Es ging schnell in Mönchengladbach. Kaum war der Königsklassen-Hit gegen Juventus Turin vorbei, wurde der Borussia-Park wieder in seinen Alltagszustand versetzt, die Sitze aus der Nordkurve entfernt und alle anderen Bereiche von den gelabelten UEFA-Devotionalien befreit. Von der großen Bühne Champions League mit dem Weltklassegegner geht es zum Bundesligaspiel gegen den FC Ingolstadt. Das ist ein echtes Kontrastprogramm.
Langjährige Teilnehmer in den europäischen Wettbewerben wissen, dass es nach solchen Highlights unter der Woche verdammt schwierig ist, sich am Samstag gegen einen vermeintlich kleinen Gegner 100%ig zu motivieren. Diese Gefahr ist natürlich auch bei den Gladbacher Borussen gegeben, die jetzt in sechs Partien innerhalb kürzester Zeit stets Vollgas gegeben haben. Neben der körperlichen droht auch eine geistige Müdigkeit.
»Eine mentale Abnutzung sehe ich nicht«, widerspricht Borussias Trainer André Schubert. Im Gegenteil, Spiele wie gegen Turin würden die Mannschaft gedanklich wach halten. »Gegen ein Team, das auf so hohem Niveau agiert, musst du selber immer wieder Ideen haben und Situationen neu lösen. So entwickeln wir uns taktisch immer weiter. Ich habe den Eindruck, dass die Mannschaft das als hochspannend empfindet«.
Es gehe darum, so Schubert, »taktisch noch variabler zu werden, noch besser zu verteidigen, aber andererseits auch noch variabler im Angriff zu sein, um irgendwie auf alles eine Antwort zu haben«. Anzeichen, dass sich in diesem Prozess jemand zurücklehnt und nachlässig wird, gibt es keine.

• _Daten_
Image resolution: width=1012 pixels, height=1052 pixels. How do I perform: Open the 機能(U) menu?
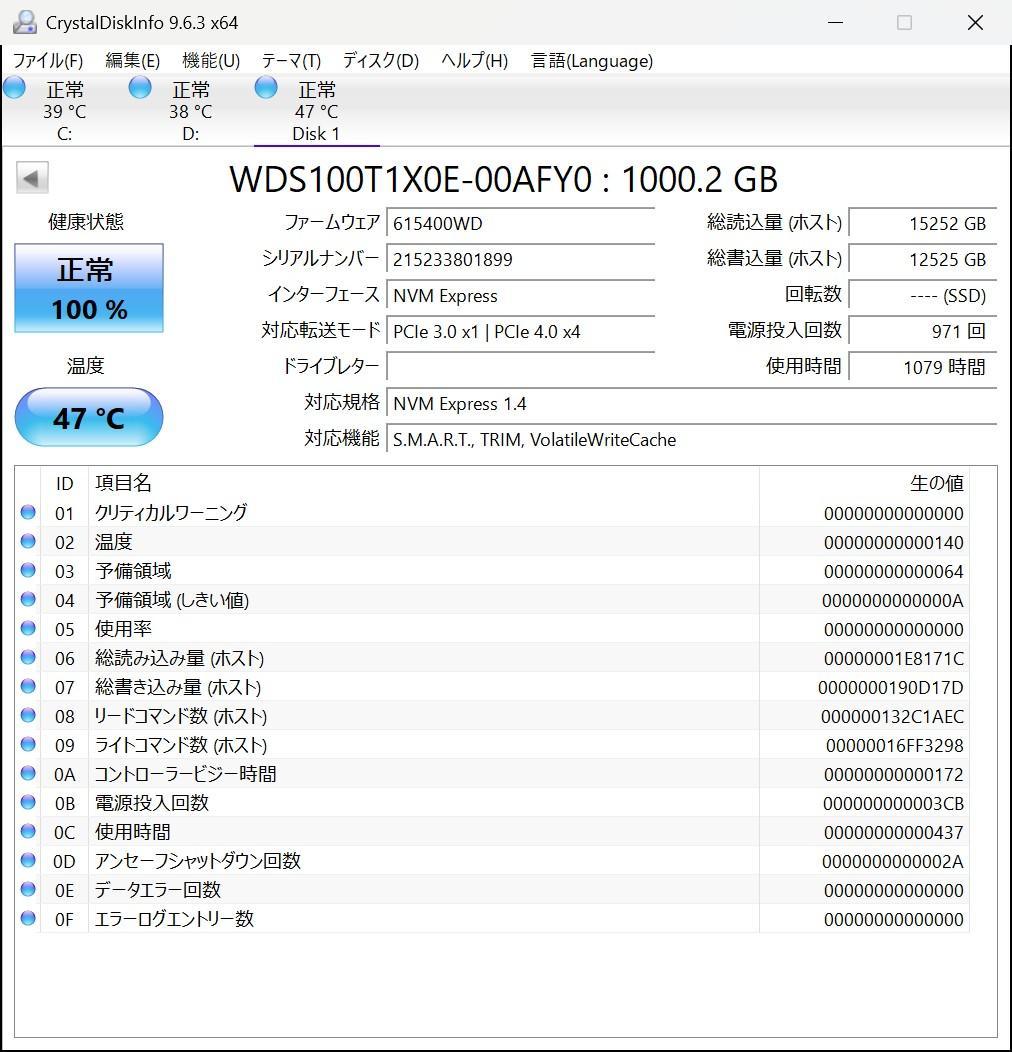click(210, 61)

• _Deine Aufgabe_
Gegen welchen Gegner tritt Borussia Mönchengladbach laut dem Textauszug nach dem Champions-League-Spiel gegen Juventus Turin in der Bundesliga an? Für diese Aufgabe brauchst du das Material nicht.

• _Ergebnis_
Gegen den FC Ingolstadt.